PROBLEM TO WORK ON:
Answer these from the season summary:
1. How many teams took part?
2. Which club won the TigerTurf Cup?
3. Whom did Blacktown City Demons FC beat in the Grand Final, and by what score?

EXCERPTED PASSAGE:

------------

- League: NSW Premier League
- Sport: Association football
- Duration: 24 February – 5 August 2007
- Teams: 10

2007
- Champions: Blacktown City Demons FC
- Premiers: Blacktown City Demons FC

TigerTurf Cup
- Champions: Wollongong Wolves FC

NSW Premier League seasons
- ← 20062008 →

= 2007 NSW Premier League season =

The 2007 NSW Premier League season was the seventh season of the revamped NSW Premier League.

The 2007 regular season began on 24 February 2007, at 16:00 UTC+10, and concluded on 5 August 2007 with the Grand Final where Blacktown City Demons FC defeated Bankstown City Lions FC 3–1.

------------

INFORMATION SHOWN:
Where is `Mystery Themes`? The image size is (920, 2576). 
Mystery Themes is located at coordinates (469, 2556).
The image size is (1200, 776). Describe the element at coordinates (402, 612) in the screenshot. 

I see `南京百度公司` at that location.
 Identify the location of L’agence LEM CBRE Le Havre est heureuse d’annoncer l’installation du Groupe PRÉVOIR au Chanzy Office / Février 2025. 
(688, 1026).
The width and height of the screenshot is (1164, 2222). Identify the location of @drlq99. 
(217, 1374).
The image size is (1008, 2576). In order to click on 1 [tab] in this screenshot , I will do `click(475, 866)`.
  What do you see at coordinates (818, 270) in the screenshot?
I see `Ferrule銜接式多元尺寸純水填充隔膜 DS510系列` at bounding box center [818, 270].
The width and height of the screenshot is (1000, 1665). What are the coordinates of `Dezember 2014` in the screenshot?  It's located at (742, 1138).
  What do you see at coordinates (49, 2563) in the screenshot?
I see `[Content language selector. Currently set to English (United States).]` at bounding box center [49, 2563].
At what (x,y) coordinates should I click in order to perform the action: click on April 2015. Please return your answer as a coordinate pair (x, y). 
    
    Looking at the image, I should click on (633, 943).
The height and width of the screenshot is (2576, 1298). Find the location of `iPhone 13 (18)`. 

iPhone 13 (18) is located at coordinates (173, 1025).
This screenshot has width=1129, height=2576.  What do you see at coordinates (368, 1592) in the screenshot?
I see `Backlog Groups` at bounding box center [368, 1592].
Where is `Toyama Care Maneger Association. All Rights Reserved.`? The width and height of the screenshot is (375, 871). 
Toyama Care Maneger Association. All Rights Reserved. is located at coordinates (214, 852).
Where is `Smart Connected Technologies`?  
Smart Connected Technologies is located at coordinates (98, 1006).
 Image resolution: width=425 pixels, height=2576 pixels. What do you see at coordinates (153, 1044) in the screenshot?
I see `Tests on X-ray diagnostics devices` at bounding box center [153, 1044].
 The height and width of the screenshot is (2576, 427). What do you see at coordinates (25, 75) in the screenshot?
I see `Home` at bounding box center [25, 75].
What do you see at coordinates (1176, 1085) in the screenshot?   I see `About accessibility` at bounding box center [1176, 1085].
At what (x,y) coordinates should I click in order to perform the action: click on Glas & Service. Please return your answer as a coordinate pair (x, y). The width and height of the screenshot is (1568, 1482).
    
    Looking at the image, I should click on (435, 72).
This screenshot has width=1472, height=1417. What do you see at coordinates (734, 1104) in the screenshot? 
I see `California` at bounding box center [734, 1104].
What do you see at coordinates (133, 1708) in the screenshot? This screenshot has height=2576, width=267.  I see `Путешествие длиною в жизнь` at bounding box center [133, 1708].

------------

REPLY TO THE EXERCISE:
1. 10
2. Wollongong Wolves FC
3. Bankstown City Lions FC, 3–1